To answer your question, my dosages of Curcumin were 500mg three times a day (TID), alpha lipoic acid 600mg/biotin 5mg TID, magnesium (blended product) 400mg twice a day (BID), high potency B complex (in addition to multivitamin) BID. Vitamin D3 2000 IU TID, ginger root extract 250mg TID (taken together with Curcumin), Dr. Whitaker's Glucose Essentials (according to label directions). I discontinued some of the others since many of those products were already incorporated in the blended products that I was taking or I felt that the accumulated amounts could become toxic over time (examples include vanadium, chromium, and others). I also discontinued the SOD even though it is a natural substance produced in the body. I discontinued the Dr. Whitaker product after burning through my initial 6-months' supply (it costs around $50 per bottle so it wasn't an inexpensive trial) and felt it was ineffective, at least in my body.
I had heard of Protandim that is promoted as an Nrf2 "synergizer." That's just an advertising gimmick to say that it enhances SOD production in the body which reduces oxidative stress but IMHO, it also significantly increases pocketbook stress. I base the latter on the fact that it is sold primarily through multilevel marketing vectors and thus is highly suspect. You might want to read this web page before possibly wasting your money on this questionable product. If you do proceed with the use of natural supplements, be sure to keep detailed journals of your dosages and results.
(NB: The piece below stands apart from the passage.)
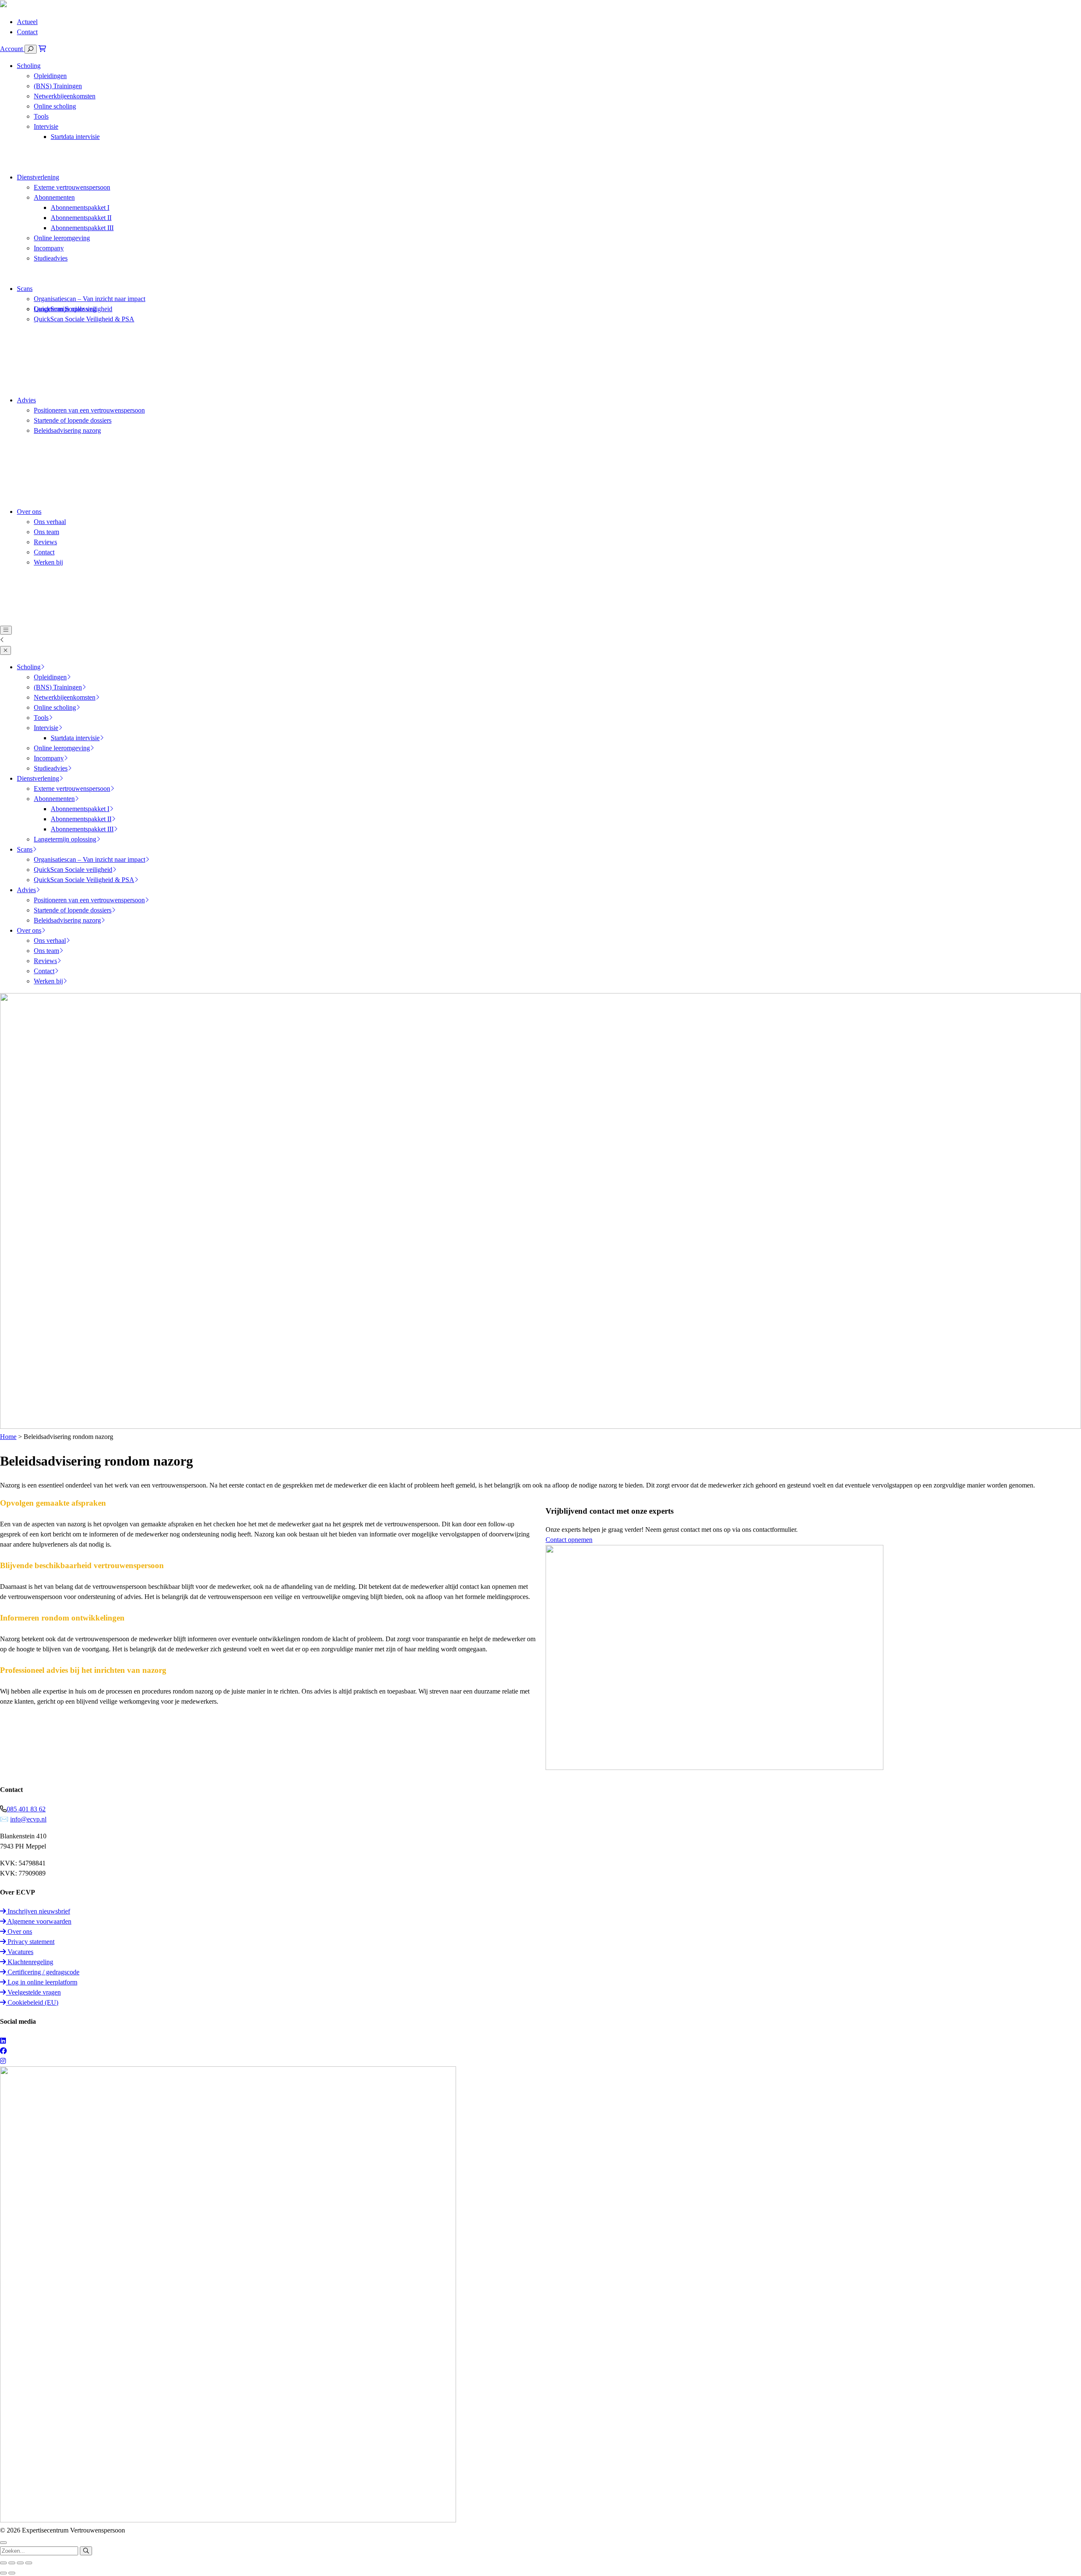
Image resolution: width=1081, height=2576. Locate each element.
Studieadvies (51, 258)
It will help you objectively evaluate whether the supplements are providing your body with any benefits and/or whether they are cost-effective. FYI, I still take alpha lipoic acid/biotin, curcumin, magnesium, grape seed, CoQ10, vitamin D3 and others but have reduced doses to one per day except for the vitamin D3 (still taking 2000 IU TID but also take an annual 25-hydroxy vitamin D blood test to make sure I stay within safe ranges). I have discontinued many other supplements as being either ineffective, not cost-effective, potentially toxic or no longer needed now that I am in genuinely good control of my blood sugar levels; not the damaging higher levels that the healthcare community at large accepts, even promotes, as being "in control."
Refreshing to see that you're a fan of the original film starring Michael Renne instead of the disappointing remake. I only wish resurrection was a simple as uttering a simple phrase to restore someone back to life via an outside vector (i.e., the robot).